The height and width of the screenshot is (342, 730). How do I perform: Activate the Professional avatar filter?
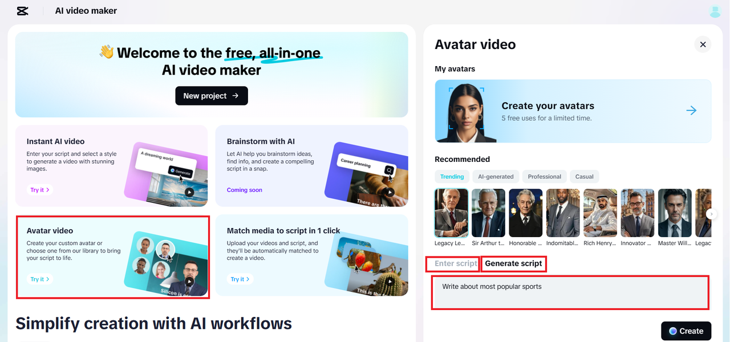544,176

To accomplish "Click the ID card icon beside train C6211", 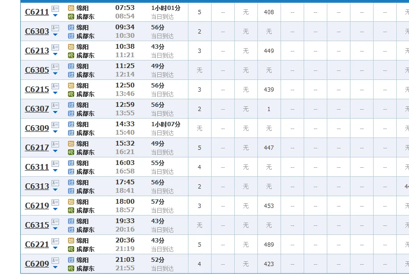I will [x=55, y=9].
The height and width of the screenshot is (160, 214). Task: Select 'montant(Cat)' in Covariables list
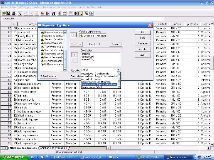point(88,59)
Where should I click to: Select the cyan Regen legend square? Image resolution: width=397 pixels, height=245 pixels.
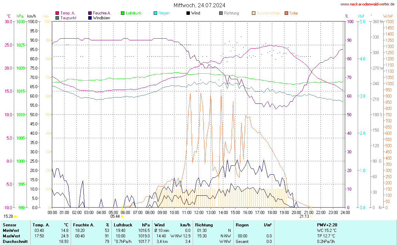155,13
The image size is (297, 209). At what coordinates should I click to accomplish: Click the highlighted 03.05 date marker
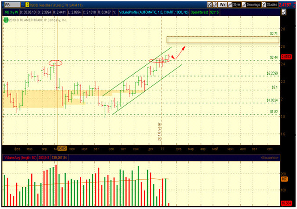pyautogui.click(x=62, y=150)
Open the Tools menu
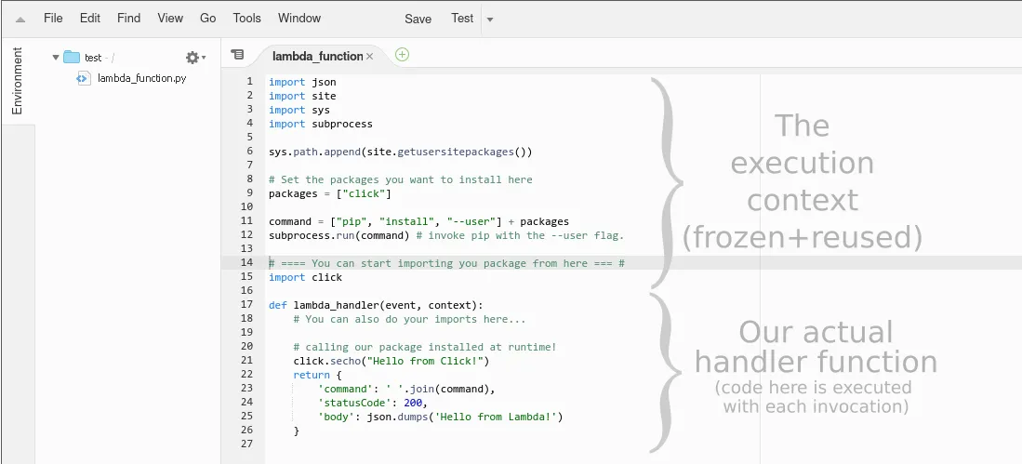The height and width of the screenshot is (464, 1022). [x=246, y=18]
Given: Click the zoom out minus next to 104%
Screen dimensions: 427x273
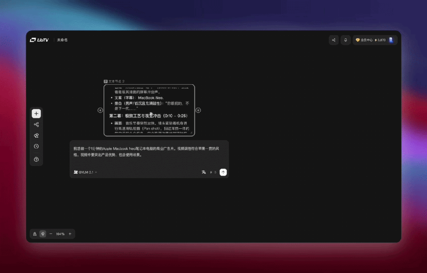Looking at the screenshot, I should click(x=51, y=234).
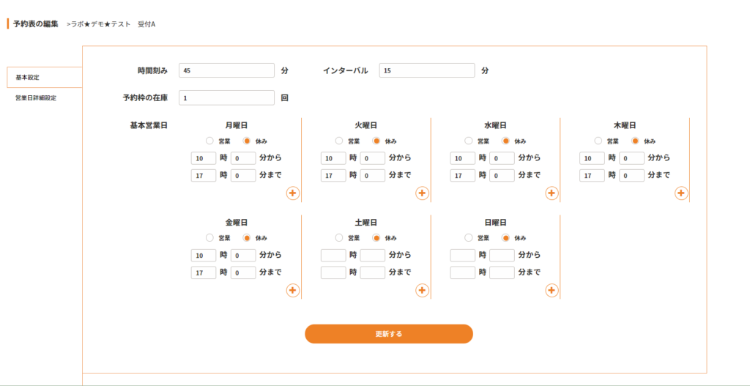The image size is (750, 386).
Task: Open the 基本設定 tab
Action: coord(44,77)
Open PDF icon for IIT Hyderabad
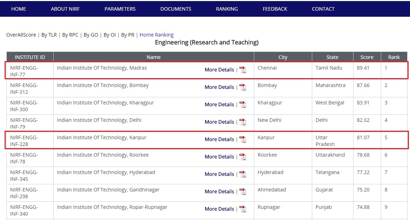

.....

Required work
Rewrite the part of the data that opens with the line containing "Given: Click the zoom out minus next to 104%" and runs through the end of the data, replacing "PDF icon" with "download icon" and keeping everything else the same. Leave the pictures out of your answer.

Answer below
Given: Click the zoom out minus next to 104%
Screen dimensions: 427x273
Looking at the screenshot, I should click(x=51, y=234).
The image size is (750, 386).
Task: Open the 基本設定 tab
Action: coord(44,77)
Open download icon for IIT Hyderabad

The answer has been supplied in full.